TASK GOAL — Only the lines from the one containing "The height and width of the screenshot is (689, 1568)." through the end of the entries should be repeated, exactly as they appear, first and last included.

Stored data
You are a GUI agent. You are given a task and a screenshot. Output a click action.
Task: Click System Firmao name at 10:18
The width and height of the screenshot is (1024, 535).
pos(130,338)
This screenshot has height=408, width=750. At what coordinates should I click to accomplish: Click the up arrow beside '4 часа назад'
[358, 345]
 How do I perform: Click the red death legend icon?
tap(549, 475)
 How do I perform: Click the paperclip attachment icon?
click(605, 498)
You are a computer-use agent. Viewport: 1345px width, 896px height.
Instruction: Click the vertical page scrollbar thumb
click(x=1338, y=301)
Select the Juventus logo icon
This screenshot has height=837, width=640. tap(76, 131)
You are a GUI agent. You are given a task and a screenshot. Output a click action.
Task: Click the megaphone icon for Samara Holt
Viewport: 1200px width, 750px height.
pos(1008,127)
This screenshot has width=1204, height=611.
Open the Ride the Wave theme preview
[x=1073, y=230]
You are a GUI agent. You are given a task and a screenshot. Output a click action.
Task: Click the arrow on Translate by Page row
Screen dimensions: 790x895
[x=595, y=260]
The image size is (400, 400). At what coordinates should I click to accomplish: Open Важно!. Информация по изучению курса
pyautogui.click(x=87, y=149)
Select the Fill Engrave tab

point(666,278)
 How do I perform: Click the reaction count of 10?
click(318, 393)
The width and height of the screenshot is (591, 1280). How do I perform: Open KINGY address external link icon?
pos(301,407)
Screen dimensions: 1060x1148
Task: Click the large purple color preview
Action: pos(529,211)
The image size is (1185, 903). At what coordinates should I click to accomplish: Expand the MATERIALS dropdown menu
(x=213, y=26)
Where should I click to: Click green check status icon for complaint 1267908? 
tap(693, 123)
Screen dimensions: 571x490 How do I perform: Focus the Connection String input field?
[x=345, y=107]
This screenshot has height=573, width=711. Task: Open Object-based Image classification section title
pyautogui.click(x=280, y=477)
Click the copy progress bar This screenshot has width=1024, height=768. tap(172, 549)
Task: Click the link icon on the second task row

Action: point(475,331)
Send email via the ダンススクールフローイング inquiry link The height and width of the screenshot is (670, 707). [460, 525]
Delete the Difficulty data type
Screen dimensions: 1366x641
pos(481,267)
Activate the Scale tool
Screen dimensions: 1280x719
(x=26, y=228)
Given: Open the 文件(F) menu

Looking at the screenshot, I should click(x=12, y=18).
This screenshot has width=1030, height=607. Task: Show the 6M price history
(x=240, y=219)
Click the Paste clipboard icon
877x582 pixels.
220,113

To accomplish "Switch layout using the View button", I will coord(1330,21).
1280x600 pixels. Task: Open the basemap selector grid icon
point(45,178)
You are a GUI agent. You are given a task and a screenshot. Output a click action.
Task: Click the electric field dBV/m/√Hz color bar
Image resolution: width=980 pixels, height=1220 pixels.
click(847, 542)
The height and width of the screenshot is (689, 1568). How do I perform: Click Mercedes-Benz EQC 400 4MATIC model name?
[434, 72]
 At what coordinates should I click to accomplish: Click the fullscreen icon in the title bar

EXPECTED ANSWER —
The height and width of the screenshot is (689, 1568). How do I perform: Click Mercedes-Benz EQC 400 4MATIC model name?
[434, 72]
 At what coordinates should I click to accomplish: Click the fullscreen icon in the title bar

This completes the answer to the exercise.